Ephesians 6:17: The Sword of the Spirit: Part One


  • The sword that gives life
  • The sword that transforms character


In Pilgrim’s Progress in the Valley of Humiliation on Christian’s journey to the Heavenly City he encounters Apollyon, i.e. the devil. Here is how it went:

Apollyon:  Whence come you, and whither are you bound?

Christian: I am come from the city of Destruction, which is the place of all evil, and am going to the City of Zion.

Apollyon:  By this I perceive thou art one of my subjects; for all that country is mine, and I am the prince and god of it. How is it, then, that thou hast run away from thy king? Were it not that I hope thou mayest do me more service, I would strike thee now at one blow to the ground.

Christian:  I was born indeed in your dominions; but your service was hard, and your wages such as a man could not live on, for the wages of sin is death; therefore, when I was come to years, I did as other prudent persons do, look out, if perhaps I might mend myself.

Apollyon:  There is no prince that will thus lightly lose his subjects; neither will I as yet lose thee. But since thou complainest of thy service and wages, be content to go back; what our country will afford I do here promise to give thee….

[Christian resists him and warns him….]

Then Apollyon straddled quite over the whole breadth of the way, and said, “I am void of fear in this matter: prepare thyself to die! for I swear by my infernal den that thou shalt go no farther; here will I spill thy soul.” And with that he threw a flaming dart at his breast; but Christian had a shield in his hand, with which he caught it, and so prevented the danger of that. Then did Christian draw, for he saw ‘t was time to bestir him; and Apollyon as fast made at him, throwing darts as thick as hail; by the which, notwithstanding all that Christian could do to avoid it, Apollyon wounded him in his head, his hand, and foot. This made Christian give a little back; Apollyon therefore followed his work furiously, and Christian again took courage, and resisted as manfully as he could. This sore combat lasted for above half a day, even till Christian was almost quite spent. For you must know that Christian , by reason of his wounds, grew weaker and weaker.

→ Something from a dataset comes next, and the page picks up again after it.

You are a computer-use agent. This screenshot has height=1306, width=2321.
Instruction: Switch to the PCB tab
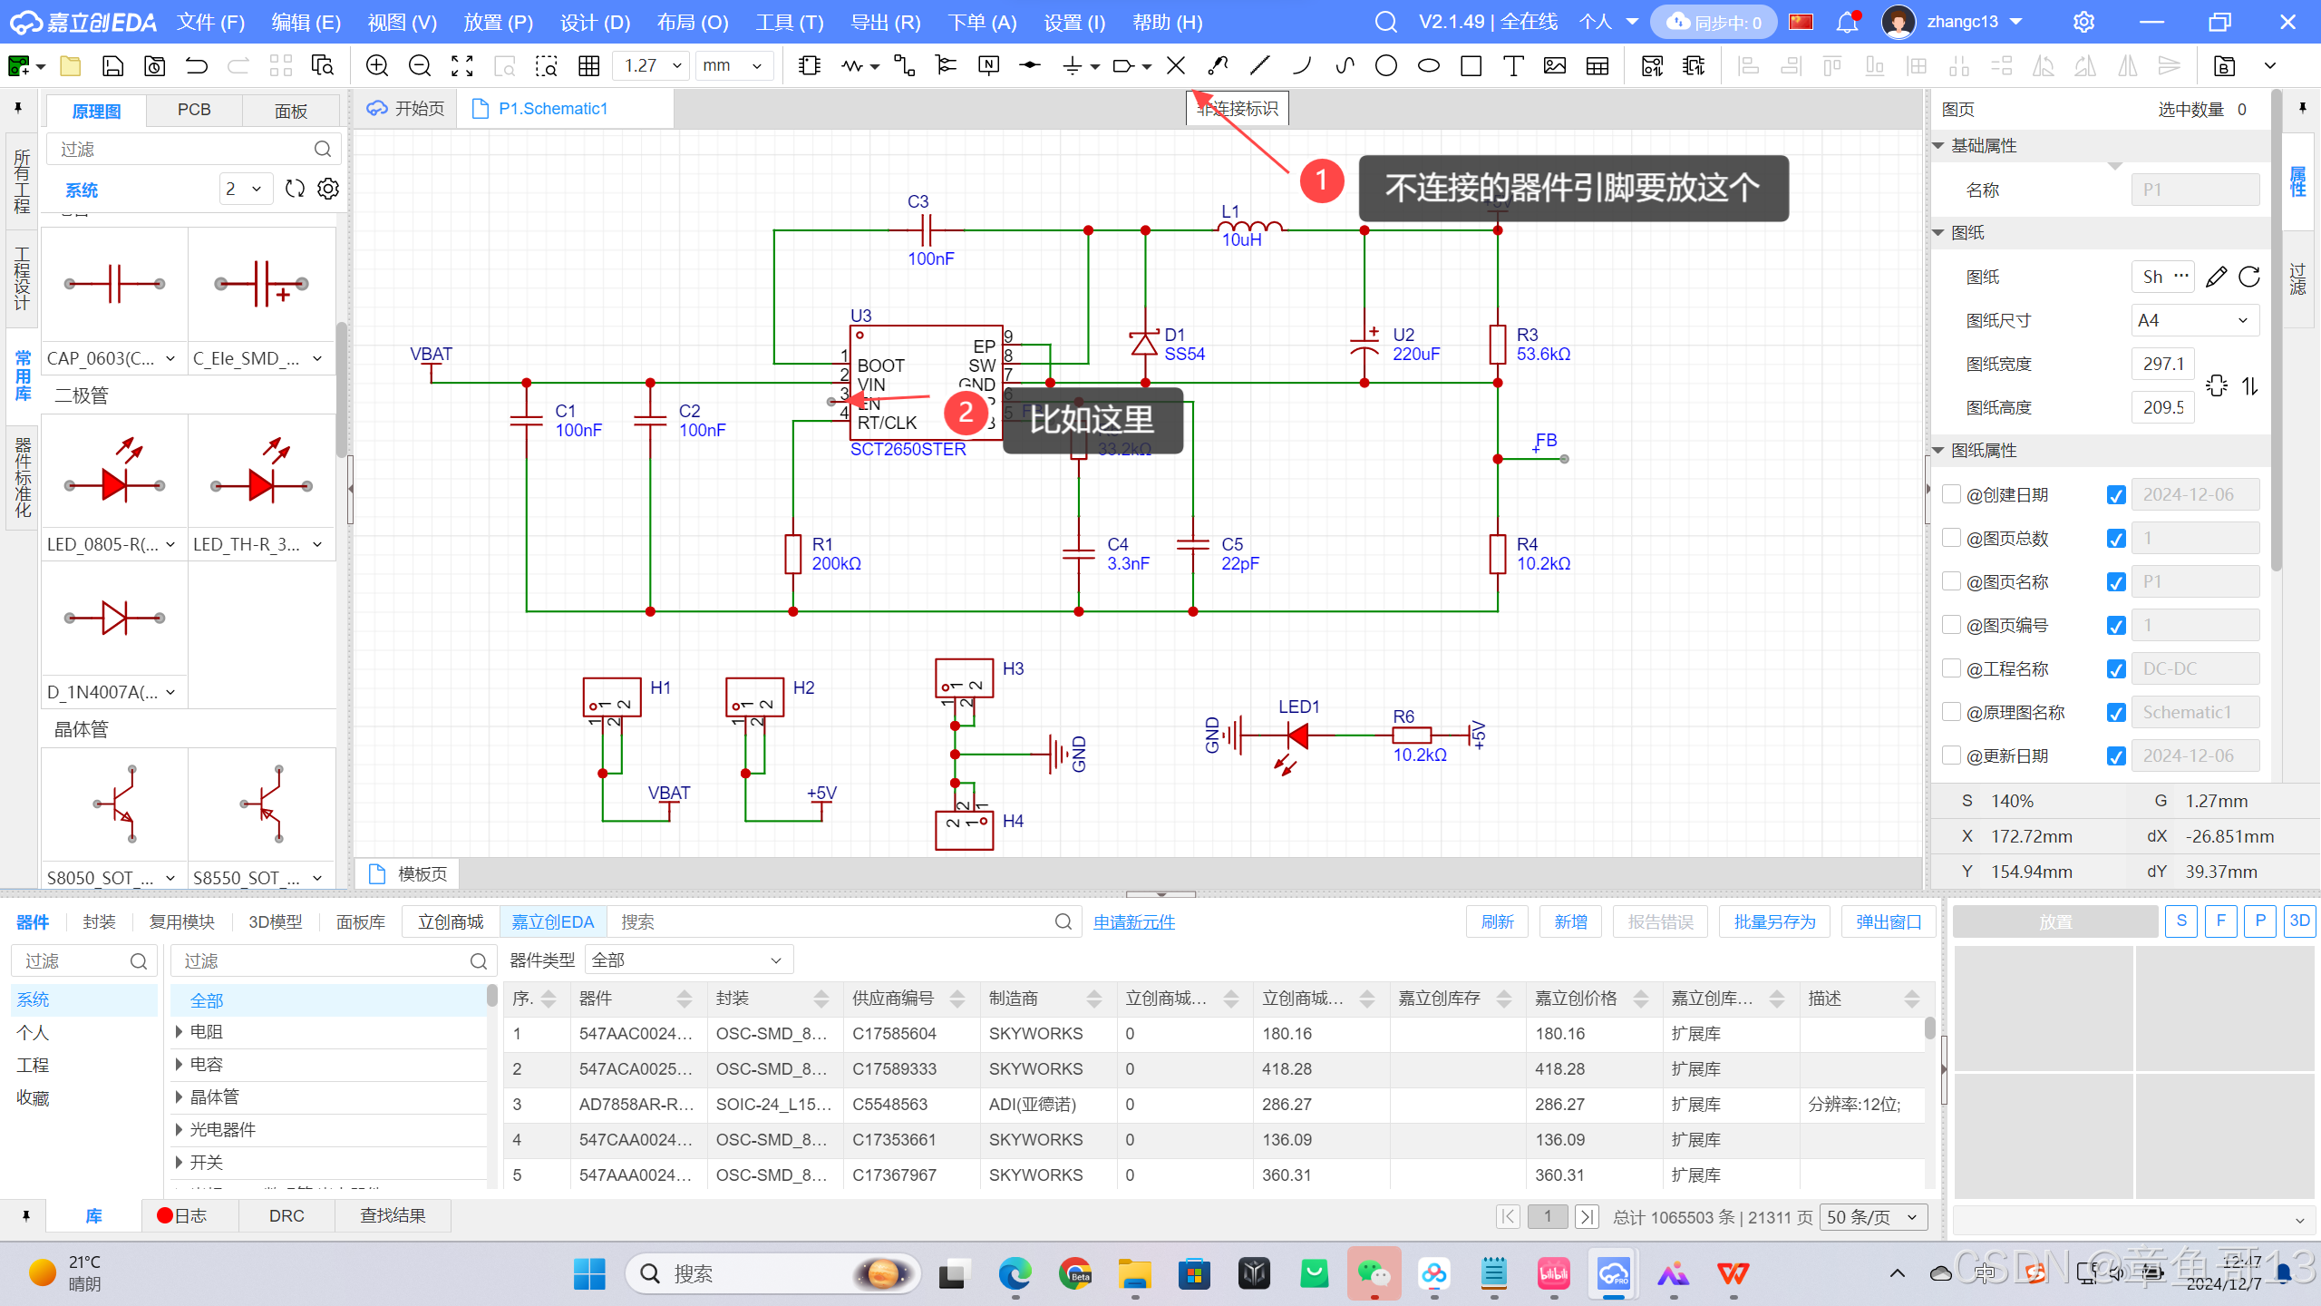(x=193, y=110)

Then Apollyon , espying his opportunity, began to gather up close to Christian , and wrestling with him, gave him a dreadful fall: and with that, Christian’s sword flew out of his hand. Then said Apollyon , “I am sure of thee now”; and with that he had almost pressed him to death, so that Christian began to despair of life. But as God would have it, while Apollyon was fetching his last blow, thereby to make a full end of this good man, Christian nimbly reached out his hand for his sword, and caught it, saying, “Rejoice not against me, O mine enemy; when I fall, I shall arise”; and with that, gave him a deadly thrust, which made him give back, as one that had received his mortal wound. Christian perceiving that, made at him again, saying, “Nay, in all these things we are more than conquerors, through him that loved us”.
And with that, Apollyon spread forth his dragon’s wings, and sped him away, that Christian for a season saw him no more.’

Here we see a wonderful picture of the Christian engaged in battle and how by the sword of the Spirit, the Word of God, the Christian is able to resist the devil and not be destroyed in the valley of humiliation.

This is the next piece of armour to which Paul turns our attention in Eph. 6:17, ‘and take the helmet of salvation, and the sword of the Spirit, which is the word of God.’ It has often been pointed out that this next piece of the armour is offensive as well as defensive, and that with the Word of God we not only ward off the devil’s attacks but do damage to his kingdom. Today as we look at the sword we want to see that God’s word is a sword that gives life, transforms character.